Thorns are first mentioned in the Bible in Genesis 3. They were part of the curse Adam lived under for disobeying God, and they are still a curse. Ask any gardener, farmer or rancher.
And the poor roses must feel the pain of carrying all those uncomfortable thorns. When the wind blows and the leaves rustle, they certainly are pierced by their own thorns. I wonder how you say “ouch” in rose language?
Even though we don’t like thorns, they are necessary. According to http://plantopiahub.com, they offer plants a defense against predators similar to the claws and teeth of animals. They give plants structural support. Also, they’re protection from extreme weather, such as hailstones that might get caught on thorns rather than hitting tender shoots.
We human often have thorns in our lives, too, and we don’t like them very much. They slow us down and sidetrack us from our plans. Or so we think. But what if the thorns in our lives were meant to defend, support and protect us?
In his book Desiring God, John Piper discusses the thorn in his life. “It makes almost everything harder, daily dogging me as I carry out my family, vocation, and ministry responsibilities — nearly everything I do. It weakens me. I often feel that I would be more effective and fruitful without it.”

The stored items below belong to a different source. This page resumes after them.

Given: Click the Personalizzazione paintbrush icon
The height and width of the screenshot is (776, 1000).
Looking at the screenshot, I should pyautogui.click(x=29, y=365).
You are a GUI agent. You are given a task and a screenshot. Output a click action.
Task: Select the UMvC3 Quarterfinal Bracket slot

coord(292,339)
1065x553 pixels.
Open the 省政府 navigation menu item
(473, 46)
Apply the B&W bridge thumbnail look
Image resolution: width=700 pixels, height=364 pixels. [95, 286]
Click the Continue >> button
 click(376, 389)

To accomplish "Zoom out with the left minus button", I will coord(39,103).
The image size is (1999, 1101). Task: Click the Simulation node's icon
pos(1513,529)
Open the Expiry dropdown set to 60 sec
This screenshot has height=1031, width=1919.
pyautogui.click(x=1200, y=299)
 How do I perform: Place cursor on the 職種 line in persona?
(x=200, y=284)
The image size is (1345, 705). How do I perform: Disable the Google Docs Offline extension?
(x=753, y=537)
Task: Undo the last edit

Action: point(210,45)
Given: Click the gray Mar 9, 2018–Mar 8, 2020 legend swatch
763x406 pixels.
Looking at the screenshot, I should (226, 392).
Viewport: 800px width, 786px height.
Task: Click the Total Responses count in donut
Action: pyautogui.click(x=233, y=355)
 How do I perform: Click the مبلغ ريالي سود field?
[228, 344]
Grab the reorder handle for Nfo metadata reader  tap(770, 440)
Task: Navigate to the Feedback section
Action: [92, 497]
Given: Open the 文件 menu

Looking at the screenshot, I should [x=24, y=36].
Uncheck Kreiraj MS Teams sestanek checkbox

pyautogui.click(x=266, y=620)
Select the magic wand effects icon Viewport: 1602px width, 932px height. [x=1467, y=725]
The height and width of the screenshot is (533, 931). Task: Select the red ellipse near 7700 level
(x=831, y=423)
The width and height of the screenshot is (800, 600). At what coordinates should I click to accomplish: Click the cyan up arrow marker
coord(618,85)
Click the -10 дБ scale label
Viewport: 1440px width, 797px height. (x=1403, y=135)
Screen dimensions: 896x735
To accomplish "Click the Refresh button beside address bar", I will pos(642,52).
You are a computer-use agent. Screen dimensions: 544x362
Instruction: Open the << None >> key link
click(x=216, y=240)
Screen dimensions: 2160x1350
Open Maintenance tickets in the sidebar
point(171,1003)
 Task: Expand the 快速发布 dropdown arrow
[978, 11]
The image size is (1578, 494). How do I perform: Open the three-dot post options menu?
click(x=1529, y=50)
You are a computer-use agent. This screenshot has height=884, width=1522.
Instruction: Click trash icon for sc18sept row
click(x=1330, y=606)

Thorns and thorny situations take the pride out of us and force us to do what we should be doing anyway: relying on God. When we accept our thorns and trust him, he will defend, support and protect us.
Saint Paul asked God three times to remove the thorn in his flesh. Finally, Paul relayed, “But he said to me, ‘My grace is sufficient for you, for my power is made perfect in weakness.’” That story is found in II Corinthians 12.
Do you have a thorn in your life? Ask God to remove it! But if he doesn’t, then perhaps it’s time to work with it rather than against it. That’s what roses do. In accepting their thorns, their true beauty is shown.
What a fun time we had at Turtle Days in Turtle Lake, North Dakota. Book sales were brisk, we met a lot of great people, and we got to watch the national and international (!) turtle races. If you’ve never gone to a small-town event, I highly recommend finding one to attend. It will remind you of what America is about.